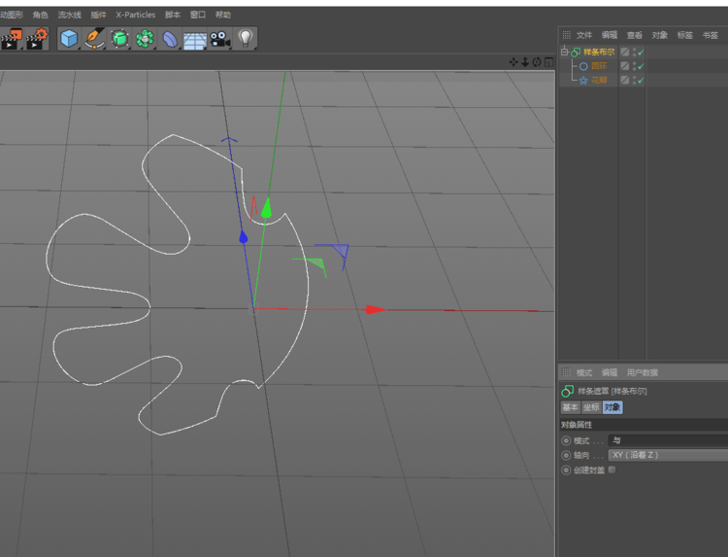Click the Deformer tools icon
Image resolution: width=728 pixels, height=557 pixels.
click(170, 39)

...

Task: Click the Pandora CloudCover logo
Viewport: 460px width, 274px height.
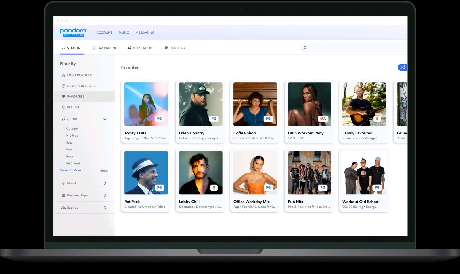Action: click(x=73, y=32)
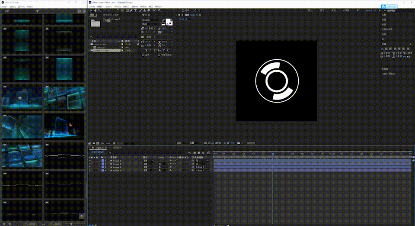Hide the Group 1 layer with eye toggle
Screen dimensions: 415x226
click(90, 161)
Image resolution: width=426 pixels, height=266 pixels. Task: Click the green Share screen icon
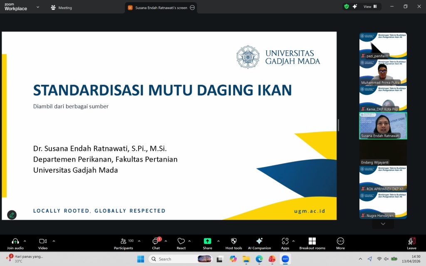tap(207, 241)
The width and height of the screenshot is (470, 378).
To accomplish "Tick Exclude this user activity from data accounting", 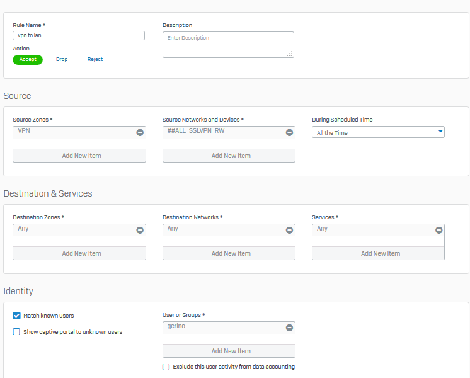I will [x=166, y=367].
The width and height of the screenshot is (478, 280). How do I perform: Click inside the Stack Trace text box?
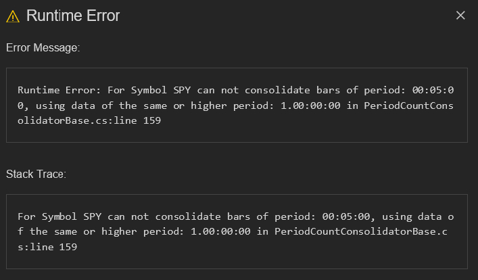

» **YOUR TASK**
Lines above that contain the string "screenshot" make up the answer.

» **SOLVED EXERCISE**
The width and height of the screenshot is (470, 378).
The width and height of the screenshot is (478, 280). How do I perform: Click inside the Stack Trace text box?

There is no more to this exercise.